Source records
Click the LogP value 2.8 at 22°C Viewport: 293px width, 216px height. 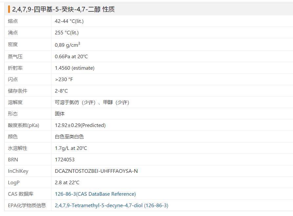[x=67, y=183]
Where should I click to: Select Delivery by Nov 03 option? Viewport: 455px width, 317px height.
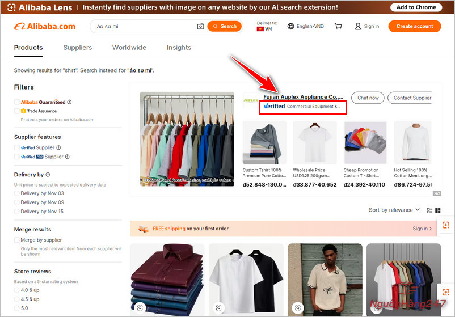click(17, 193)
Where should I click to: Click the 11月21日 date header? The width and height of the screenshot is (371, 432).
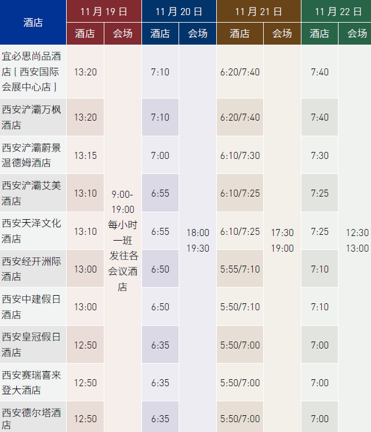[259, 11]

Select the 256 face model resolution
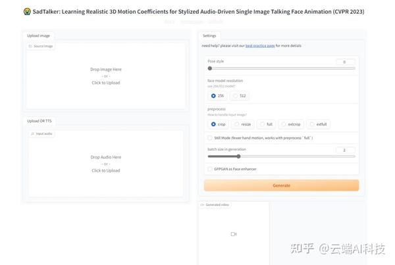[x=213, y=95]
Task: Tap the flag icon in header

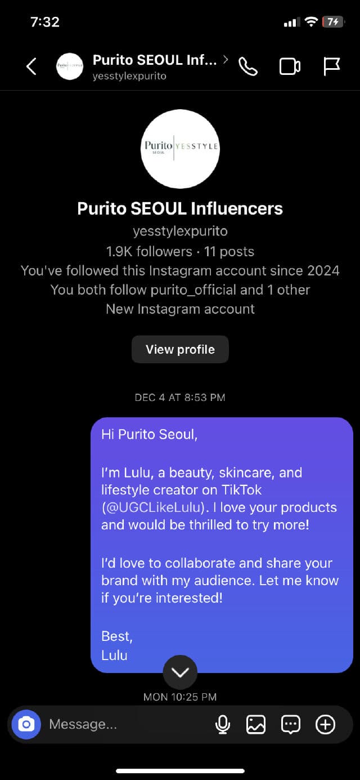Action: pyautogui.click(x=332, y=66)
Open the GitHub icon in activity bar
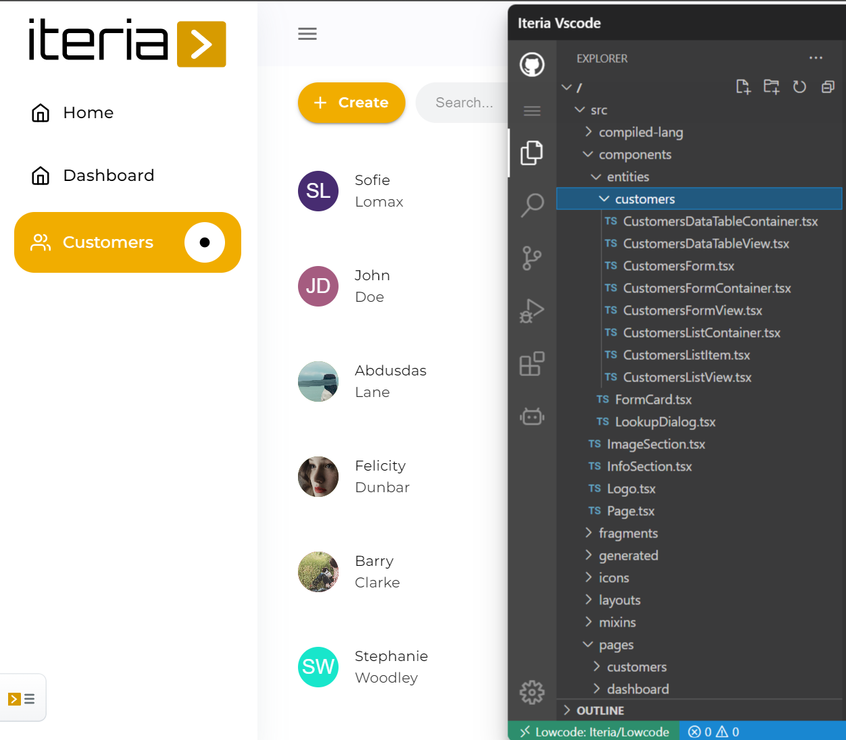Image resolution: width=846 pixels, height=740 pixels. 532,65
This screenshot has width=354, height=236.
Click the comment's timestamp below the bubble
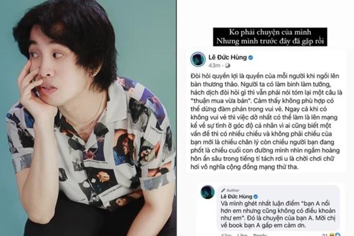point(226,235)
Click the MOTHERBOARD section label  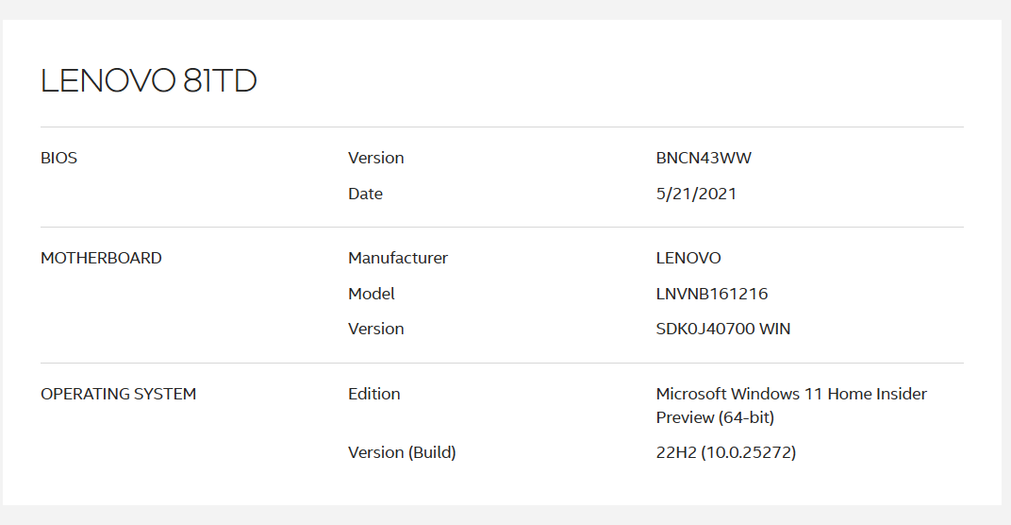tap(101, 258)
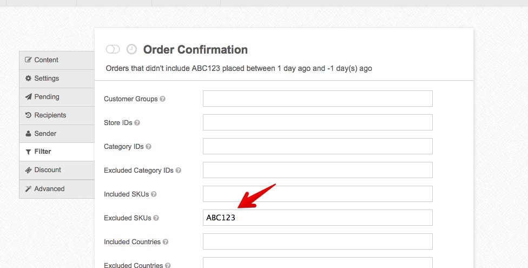Click the help icon next to Store IDs
This screenshot has height=268, width=528.
(x=137, y=123)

● Task instructions: Copy only this from above: the line containing "Select the 256 face model resolution", the line containing "This screenshot has width=354, height=236.", and all lines between, printed exactly. Leave out the pictures.

● Exercise response:
Select the 256 face model resolution
[x=213, y=95]
Task: Tap the flag icon in header

Action: pyautogui.click(x=332, y=66)
Open the GitHub icon in activity bar
Image resolution: width=846 pixels, height=740 pixels. 532,65
This screenshot has width=354, height=236.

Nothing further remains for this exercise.